The Russian Central Bank said in this regard that an increase in the country's international reserves added to the revaluation of operations on Russian Finance Ministry accounts and the monetization of gold.
Any currency, including the dollar and the euro, is heavily burdened with debts which may finally be written off. In the event of the collapse of the dollar system, gold is expected to retain its value.
Neumeyer expressed confidence in this connection that a global reset will happen when the governments of the world move to get rid of their debts and tie everything to the price of gold.
That's why countries like Russia and China are accumulating gold; they know what may occur in the next few years, according to him.
Central Banks Withdraw Gold Reserves From US
According to the World Gold Council, the Central Bank of the Republic of Turkey (CBRT) purchased 187 tons of precious metal, becoming the second largest sovereign buyer of gold in the world after Russia.
Like in other countries, part of Turkey's gold reserves — gold bars weighing 28.7 tons – were stored in the US Federal Reserve System.
Earlier this week, it was reported that the CBRT withdrew its gold reserves from the US to place it in storage facilities in Turkey, as well as the Bank for International Settlements in Switzerland and the Central Bank of England.
Also withdrawing its gold reserves from the US were the Netherlands and Germany's Deutsche Bundesbank which launched a program of partial repatriation of German gold that was stored in the Federal Reserve since the end of World War II in 2012.

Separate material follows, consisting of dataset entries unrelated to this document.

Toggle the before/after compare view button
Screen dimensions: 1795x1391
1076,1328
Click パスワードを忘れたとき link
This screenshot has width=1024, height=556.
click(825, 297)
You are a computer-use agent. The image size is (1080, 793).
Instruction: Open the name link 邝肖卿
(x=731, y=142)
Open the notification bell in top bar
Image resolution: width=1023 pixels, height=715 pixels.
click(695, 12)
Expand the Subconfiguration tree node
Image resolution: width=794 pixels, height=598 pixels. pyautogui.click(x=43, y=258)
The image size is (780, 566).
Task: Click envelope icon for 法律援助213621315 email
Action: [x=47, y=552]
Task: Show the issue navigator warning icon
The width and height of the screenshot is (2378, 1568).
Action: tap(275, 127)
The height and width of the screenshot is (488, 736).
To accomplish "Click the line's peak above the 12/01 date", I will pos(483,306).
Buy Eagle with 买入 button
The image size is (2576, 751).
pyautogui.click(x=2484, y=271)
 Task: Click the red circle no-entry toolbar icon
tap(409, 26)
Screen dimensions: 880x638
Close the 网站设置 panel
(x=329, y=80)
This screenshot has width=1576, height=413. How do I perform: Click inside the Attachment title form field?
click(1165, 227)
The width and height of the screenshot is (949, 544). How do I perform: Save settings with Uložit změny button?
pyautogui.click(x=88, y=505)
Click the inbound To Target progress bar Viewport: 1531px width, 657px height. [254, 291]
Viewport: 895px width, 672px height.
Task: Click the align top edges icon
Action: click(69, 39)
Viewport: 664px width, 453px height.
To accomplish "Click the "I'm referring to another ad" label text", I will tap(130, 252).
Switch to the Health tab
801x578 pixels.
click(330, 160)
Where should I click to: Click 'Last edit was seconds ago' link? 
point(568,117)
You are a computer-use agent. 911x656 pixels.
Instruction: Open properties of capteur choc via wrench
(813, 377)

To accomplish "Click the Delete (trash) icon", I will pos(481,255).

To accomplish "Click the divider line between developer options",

Due to the increasing interest rates of the Federal Reserve System, the US pressure on the euro and other currencies as well as growing geopolitical risks, it is possible to assume that the outflow of foreign gold reserves from the US Federal Reserve System will continue.
With Russian and China agreeing to settle trade in ruble and yuan, there are signs are that the world seeks to reduce its dependence on the dollar.